TO DO: Repeat each line of the data exactly as written.

Start of RECORDS FOR THE EXERCISE

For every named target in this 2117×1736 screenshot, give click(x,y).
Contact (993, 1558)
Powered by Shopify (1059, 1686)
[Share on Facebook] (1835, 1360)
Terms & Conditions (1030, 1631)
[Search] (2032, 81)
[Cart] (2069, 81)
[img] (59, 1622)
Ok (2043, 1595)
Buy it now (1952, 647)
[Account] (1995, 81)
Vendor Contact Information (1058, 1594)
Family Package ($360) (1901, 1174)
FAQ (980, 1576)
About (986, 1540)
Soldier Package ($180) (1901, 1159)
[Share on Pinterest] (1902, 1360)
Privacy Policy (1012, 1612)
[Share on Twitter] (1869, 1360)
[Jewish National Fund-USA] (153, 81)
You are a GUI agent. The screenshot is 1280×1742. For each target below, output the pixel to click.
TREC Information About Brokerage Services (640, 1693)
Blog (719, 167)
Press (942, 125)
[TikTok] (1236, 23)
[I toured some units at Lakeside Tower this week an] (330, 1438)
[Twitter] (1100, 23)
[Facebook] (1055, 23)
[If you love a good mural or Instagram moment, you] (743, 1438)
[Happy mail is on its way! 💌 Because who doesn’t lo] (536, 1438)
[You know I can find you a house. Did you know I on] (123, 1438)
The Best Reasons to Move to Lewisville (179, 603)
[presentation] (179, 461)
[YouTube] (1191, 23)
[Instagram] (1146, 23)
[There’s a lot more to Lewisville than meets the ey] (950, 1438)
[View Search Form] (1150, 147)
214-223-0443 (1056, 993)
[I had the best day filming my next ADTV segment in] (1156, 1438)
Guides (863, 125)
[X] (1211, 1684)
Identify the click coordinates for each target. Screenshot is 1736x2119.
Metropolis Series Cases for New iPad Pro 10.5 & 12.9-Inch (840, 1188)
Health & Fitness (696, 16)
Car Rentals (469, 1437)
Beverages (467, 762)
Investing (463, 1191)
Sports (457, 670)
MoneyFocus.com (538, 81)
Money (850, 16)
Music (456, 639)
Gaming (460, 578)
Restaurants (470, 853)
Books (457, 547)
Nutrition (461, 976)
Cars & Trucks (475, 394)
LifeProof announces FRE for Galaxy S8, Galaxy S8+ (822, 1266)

End of RECORDS FOR THE EXERCISE

SOLVED PROBLEM:
For every named target in this 2117×1736 screenshot, give click(x,y).
Contact (993, 1558)
Powered by Shopify (1059, 1686)
[Share on Facebook] (1835, 1360)
Terms & Conditions (1030, 1631)
[Search] (2032, 81)
[Cart] (2069, 81)
[img] (59, 1622)
Ok (2043, 1595)
Buy it now (1952, 647)
[Account] (1995, 81)
Vendor Contact Information (1058, 1594)
Family Package ($360) (1901, 1174)
FAQ (980, 1576)
About (986, 1540)
Soldier Package ($180) (1901, 1159)
[Share on Pinterest] (1902, 1360)
Privacy Policy (1012, 1612)
[Share on Twitter] (1869, 1360)
[Jewish National Fund-USA] (153, 81)
You are a GUI agent. The screenshot is 1280×1742. For each target below, output the pixel to click.
TREC Information About Brokerage Services (640, 1693)
Blog (719, 167)
Press (942, 125)
[TikTok] (1236, 23)
[I toured some units at Lakeside Tower this week an] (330, 1438)
[Twitter] (1100, 23)
[Facebook] (1055, 23)
[If you love a good mural or Instagram moment, you] (743, 1438)
[Happy mail is on its way! 💌 Because who doesn’t lo] (536, 1438)
[You know I can find you a house. Did you know I on] (123, 1438)
The Best Reasons to Move to Lewisville (179, 603)
[presentation] (179, 461)
[YouTube] (1191, 23)
[Instagram] (1146, 23)
[There’s a lot more to Lewisville than meets the ey] (950, 1438)
[View Search Form] (1150, 147)
214-223-0443 (1056, 993)
[I had the best day filming my next ADTV segment in] (1156, 1438)
Guides (863, 125)
[X] (1211, 1684)
Identify the click coordinates for each target. Screenshot is 1736x2119.
Metropolis Series Cases for New iPad Pro 10.5 & 12.9-Inch (840, 1188)
Health & Fitness (696, 16)
Car Rentals (469, 1437)
Beverages (467, 762)
Investing (463, 1191)
Sports (457, 670)
MoneyFocus.com (538, 81)
Money (850, 16)
Music (456, 639)
Gaming (460, 578)
Restaurants (470, 853)
Books (457, 547)
Nutrition (461, 976)
Cars & Trucks (475, 394)
LifeProof announces FRE for Galaxy S8, Galaxy S8+ (822, 1266)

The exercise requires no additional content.